Womaninsuit Girlfriends, let's be honest. We complain an awful lot about not being treated fairly. You know, how the guys seem to get what they want: better assignments, better bonuses, and more fame and glory for the same (and sometimes less) work.

We bitch about this constantly--behind closed doors at the office, on e-mail, and over drinks after work. But how often are we speaking up about what we want with the people that count--the head of the department or whoever has real clout? Probably not often enough.

Peggy Klaus, a executive coach, writes in The New York Times that despite "diversity training, mentoring, and sponsorship programs," women "still lag far behind men in reaching senior management," holding only 14.4 percent of the executive positions at Fortune 500 companies. One reason for this, writes Klaus, is that women tend not to make demands:

Whether from fear of being perceived as too aggressive or too selfish, women tend not to be comfortable asking for what they want. And when they do ask, it can be in ineffective ways.

Often, women's speech is peppered with tentative and indirect phrases that scream a lack of confidence, such as, "I’m not really sure, but you could try it this way," or, "Now, I’m not an expert, but . . ." or, "I think this is a good idea--do you?"

One approach, writes Klaus, is to focus on the bottom line. If you're asking to work more days from home, for instance, stress the fact that you will be accessible and that it'll help your efficiency.

In Glasshammer, career coach Ann Daly offers a very helpful four-prong approach to getting your boss's buy-in:

1. Ask, "What's the policy?" Or, "What are the criteria [for advancement, raise, etc.]?" By asking this neutral question in a neutral tone of voice, you send multiple messages without making a direct challenge. First, there should be a policy, or set of criteria. Second, you speak and think in objective business terms. Third, you won't be willing to accept vague, unsubstantiated, arbitrary decisions about your career advancement.
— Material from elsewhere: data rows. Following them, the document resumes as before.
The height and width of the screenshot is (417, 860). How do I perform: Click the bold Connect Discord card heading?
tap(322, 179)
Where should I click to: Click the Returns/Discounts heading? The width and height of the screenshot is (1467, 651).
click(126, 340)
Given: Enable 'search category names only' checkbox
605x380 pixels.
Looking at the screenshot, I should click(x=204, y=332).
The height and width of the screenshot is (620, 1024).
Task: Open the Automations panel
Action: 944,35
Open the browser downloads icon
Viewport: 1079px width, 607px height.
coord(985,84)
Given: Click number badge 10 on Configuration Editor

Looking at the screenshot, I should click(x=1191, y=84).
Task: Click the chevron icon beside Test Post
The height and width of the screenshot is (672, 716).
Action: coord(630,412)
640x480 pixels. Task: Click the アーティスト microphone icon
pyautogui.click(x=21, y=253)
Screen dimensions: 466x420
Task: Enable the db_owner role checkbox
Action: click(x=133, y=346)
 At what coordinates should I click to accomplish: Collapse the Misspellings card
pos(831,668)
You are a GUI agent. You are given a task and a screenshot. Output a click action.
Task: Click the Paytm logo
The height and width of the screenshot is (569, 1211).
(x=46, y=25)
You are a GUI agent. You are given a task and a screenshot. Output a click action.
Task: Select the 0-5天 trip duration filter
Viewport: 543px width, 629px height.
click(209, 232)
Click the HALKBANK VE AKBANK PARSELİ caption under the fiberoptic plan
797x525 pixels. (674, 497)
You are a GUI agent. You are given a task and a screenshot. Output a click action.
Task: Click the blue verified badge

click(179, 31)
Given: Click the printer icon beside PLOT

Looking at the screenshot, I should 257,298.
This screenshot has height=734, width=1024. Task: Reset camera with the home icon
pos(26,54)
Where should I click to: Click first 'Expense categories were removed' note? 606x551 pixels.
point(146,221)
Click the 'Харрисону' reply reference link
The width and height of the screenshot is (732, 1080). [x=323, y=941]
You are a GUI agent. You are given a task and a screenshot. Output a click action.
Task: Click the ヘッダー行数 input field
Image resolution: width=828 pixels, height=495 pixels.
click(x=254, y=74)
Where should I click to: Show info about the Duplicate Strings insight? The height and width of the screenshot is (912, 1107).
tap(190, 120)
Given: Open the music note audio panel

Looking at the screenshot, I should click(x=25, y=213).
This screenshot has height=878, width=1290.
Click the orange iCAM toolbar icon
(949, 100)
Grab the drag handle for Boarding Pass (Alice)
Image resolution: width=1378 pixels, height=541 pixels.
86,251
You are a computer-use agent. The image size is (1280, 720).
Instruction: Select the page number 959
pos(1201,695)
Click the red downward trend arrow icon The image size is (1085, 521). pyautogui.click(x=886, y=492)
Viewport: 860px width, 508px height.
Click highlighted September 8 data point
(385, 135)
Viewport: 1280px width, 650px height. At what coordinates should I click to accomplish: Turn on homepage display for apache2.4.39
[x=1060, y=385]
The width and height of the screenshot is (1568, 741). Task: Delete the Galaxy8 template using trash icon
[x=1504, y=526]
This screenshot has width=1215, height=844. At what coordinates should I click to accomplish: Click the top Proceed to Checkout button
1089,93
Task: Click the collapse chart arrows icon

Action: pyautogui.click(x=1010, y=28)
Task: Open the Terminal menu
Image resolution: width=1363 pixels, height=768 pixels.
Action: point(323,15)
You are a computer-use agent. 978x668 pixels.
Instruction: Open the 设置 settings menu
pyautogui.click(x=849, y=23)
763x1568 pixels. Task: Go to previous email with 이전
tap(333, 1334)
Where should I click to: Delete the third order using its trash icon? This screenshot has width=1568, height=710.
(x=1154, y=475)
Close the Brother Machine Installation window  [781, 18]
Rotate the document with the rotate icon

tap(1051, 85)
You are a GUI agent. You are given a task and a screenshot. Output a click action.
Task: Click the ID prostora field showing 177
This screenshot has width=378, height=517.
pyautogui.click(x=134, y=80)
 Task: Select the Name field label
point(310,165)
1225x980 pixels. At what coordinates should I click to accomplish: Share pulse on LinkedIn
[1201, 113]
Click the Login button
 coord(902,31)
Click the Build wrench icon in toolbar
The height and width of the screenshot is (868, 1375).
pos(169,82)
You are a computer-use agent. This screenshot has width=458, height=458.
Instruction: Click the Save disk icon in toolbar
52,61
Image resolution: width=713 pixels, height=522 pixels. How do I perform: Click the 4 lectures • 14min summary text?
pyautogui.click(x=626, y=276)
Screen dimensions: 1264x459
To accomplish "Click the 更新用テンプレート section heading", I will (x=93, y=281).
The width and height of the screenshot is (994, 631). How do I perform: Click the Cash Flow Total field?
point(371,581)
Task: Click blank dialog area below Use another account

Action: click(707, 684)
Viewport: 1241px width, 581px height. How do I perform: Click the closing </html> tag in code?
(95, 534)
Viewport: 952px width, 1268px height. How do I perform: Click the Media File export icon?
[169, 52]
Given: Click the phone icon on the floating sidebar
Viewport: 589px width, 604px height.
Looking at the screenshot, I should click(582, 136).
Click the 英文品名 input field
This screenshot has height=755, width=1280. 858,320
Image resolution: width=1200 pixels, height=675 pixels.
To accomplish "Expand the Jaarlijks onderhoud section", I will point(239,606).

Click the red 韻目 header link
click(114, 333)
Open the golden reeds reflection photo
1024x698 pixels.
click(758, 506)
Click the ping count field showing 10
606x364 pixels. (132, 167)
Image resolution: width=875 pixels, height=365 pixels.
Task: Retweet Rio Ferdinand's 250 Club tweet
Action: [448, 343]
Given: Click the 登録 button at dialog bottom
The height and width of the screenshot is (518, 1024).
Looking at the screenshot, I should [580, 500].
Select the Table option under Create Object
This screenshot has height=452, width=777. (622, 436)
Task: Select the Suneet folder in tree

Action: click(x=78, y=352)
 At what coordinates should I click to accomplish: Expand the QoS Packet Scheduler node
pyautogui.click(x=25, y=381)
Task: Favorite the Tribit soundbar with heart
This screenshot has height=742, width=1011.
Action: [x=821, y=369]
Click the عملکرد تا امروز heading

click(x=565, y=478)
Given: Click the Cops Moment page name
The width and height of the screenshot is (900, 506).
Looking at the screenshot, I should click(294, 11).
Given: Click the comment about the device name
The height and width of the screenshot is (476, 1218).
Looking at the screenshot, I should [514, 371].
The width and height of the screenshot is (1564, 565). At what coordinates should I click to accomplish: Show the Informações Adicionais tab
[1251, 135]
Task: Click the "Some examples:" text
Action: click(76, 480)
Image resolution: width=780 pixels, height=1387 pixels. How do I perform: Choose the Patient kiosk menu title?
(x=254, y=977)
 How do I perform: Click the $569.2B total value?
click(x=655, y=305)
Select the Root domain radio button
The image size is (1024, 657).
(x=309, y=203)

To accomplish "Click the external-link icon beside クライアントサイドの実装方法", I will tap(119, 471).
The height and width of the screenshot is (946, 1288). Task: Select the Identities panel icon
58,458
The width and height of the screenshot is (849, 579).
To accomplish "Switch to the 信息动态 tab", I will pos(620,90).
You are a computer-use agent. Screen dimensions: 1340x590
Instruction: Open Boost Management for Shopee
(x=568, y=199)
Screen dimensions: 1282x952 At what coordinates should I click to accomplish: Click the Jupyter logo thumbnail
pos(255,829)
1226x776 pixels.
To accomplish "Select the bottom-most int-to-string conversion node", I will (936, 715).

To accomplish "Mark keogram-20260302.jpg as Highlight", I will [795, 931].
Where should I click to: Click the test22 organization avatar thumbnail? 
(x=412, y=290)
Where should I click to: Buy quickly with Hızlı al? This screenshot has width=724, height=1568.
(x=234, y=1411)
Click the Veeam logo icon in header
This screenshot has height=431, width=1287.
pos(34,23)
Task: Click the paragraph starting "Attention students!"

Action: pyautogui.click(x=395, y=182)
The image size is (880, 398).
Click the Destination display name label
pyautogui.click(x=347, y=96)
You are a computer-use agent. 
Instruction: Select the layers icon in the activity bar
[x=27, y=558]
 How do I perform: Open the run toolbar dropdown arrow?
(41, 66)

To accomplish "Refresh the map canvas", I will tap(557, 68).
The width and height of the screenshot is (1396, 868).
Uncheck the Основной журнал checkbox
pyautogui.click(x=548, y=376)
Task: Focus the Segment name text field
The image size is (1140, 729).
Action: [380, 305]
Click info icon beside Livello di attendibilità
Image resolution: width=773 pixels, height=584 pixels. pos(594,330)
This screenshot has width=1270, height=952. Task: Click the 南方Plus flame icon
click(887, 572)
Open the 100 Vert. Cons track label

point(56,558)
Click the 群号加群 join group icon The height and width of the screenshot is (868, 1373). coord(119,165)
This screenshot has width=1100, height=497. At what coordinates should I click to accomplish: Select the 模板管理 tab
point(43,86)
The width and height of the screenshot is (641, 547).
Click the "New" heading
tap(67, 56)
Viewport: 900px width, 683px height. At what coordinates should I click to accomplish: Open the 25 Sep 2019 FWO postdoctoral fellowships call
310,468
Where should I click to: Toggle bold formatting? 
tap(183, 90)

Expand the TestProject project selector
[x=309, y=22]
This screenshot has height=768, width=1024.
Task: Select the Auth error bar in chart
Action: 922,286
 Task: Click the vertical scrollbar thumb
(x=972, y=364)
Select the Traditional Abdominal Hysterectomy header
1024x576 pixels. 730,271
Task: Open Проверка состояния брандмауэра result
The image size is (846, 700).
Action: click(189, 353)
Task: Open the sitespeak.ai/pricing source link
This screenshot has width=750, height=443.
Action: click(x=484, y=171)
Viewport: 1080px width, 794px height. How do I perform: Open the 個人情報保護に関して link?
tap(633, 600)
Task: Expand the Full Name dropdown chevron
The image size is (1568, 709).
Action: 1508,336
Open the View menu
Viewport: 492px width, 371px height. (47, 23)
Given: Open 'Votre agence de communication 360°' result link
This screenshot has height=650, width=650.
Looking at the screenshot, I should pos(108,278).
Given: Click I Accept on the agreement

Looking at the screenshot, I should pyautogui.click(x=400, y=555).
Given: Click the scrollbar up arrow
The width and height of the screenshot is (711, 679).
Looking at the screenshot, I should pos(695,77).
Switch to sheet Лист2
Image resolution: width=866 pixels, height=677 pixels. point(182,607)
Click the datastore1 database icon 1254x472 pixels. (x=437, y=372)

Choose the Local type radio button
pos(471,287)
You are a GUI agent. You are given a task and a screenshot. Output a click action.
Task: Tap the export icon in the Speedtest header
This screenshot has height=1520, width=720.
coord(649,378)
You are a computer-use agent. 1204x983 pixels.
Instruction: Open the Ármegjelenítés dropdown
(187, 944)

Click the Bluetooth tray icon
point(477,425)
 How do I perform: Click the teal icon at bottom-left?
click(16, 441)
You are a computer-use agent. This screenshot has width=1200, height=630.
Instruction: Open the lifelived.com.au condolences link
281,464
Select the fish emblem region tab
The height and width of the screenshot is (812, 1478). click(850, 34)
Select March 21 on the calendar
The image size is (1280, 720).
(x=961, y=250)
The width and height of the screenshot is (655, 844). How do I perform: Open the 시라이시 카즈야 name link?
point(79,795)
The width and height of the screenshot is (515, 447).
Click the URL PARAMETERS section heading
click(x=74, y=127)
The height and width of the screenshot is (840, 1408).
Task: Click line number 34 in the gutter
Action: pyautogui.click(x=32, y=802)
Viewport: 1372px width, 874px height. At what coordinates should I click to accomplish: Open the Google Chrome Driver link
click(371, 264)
2. Know your worth. Don't assume that your boss is keeping track of your achievements. Sad, but true. Make it a habit: At the end of every quarter, document your accomplishments. . . . Use this exercise as a way to figure out the best metrics for your job, and use these documents to prepare a killer annual report. Be prepared to casually communicate these objective metrics whenever your boss veers into la-la-land.

3. Keep score. Career advancement isn't just about your performance. You are also in competition with the performance of your colleagues. So make sure that you keep a private written record of who gets what raise or promotion based on what track record. If push comes to shove, you'll have a set of objective "comparables" to strengthen your own case for advancement.

4. If you want it, say so. Nature hates a vacuum, and so does your boss. If s/he doesn't know what you want, s/he will make it up. And thus creep in all those regressive fantasies about what women want--or don't want. So speak up! If you want an overseas appointment, say so. If you want a rotation, say so. If you want more responsibilities, say so. If you want your boss's job (eventually), say so.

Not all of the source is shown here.